▶ [Task objective]: Reproduce the passage on the talus, the medial arch and overpronation in full, word for word.

▶ [Document passage]:
==============================

Consequently if the talus is restricted posteriorly (pic just below) then the force of gravity passes in front of the talus and straight down into the medial arch mechanism, missing the forward motion of the talus on the calcaneus and the resulting bunching together of the navicular and cuneiforms. In time this stresses the medial arch, resulting in many possible foot injuries, such as plantar fasciitis. However the tibialis posterior and tibialis anterior muscles both have strong attachments into the under-surface of the foot, into the medial arch itself. Stress the medial arch and these muscles become naturally elongated and start to behave like contracted muscles. In time they will become weaker as they acclimatise to the elongation stress. When these two muscles become stressed they tighten and create an overall increased pull on the tibia bone – shin splints. This then leads us nicely onto what is commonly talked about – overpronation. 

What is over-pronation and supination?

==============================

▶ [Available data]:
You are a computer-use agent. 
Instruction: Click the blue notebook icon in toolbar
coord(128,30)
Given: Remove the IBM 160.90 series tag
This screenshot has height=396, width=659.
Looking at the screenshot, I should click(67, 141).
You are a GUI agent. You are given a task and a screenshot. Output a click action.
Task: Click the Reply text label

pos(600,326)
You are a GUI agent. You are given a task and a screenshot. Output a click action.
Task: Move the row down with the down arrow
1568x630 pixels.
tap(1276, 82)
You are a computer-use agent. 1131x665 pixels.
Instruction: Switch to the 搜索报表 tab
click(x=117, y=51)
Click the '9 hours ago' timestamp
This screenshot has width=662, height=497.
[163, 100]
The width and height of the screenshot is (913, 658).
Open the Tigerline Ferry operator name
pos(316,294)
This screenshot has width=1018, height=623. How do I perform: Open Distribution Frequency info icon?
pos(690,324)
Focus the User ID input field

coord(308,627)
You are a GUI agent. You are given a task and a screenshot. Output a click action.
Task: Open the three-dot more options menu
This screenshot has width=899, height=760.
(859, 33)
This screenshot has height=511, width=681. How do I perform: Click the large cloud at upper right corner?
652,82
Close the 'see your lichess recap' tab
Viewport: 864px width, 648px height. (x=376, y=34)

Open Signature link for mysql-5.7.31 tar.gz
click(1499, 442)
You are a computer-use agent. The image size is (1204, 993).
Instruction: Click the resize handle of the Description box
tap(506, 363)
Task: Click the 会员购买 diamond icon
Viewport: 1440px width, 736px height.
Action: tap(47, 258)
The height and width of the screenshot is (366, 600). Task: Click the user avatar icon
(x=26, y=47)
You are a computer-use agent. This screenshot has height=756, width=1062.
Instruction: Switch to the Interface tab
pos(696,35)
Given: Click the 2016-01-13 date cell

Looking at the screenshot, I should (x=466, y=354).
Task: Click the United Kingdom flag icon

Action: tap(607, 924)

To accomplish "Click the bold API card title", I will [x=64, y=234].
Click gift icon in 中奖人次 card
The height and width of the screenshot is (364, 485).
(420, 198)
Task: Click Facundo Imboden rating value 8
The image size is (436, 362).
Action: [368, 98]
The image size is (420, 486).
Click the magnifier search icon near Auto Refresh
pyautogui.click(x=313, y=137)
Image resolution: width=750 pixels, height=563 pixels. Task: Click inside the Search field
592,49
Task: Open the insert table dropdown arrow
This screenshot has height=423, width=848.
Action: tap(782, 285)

==============================

▶ [Your response]:
Consequently if the talus is restricted posteriorly (pic just below) then the force of gravity passes in front of the talus and straight down into the medial arch mechanism, missing the forward motion of the talus on the calcaneus and the resulting bunching together of the navicular and cuneiforms. In time this stresses the medial arch, resulting in many possible foot injuries, such as plantar fasciitis. However the tibialis posterior and tibialis anterior muscles both have strong attachments into the under-surface of the foot, into the medial arch itself. Stress the medial arch and these muscles become naturally elongated and start to behave like contracted muscles. In time they will become weaker as they acclimatise to the elongation stress. When these two muscles become stressed they tighten and create an overall increased pull on the tibia bone – shin splints. This then leads us nicely onto what is commonly talked about – overpronation. 

What is over-pronation and supination?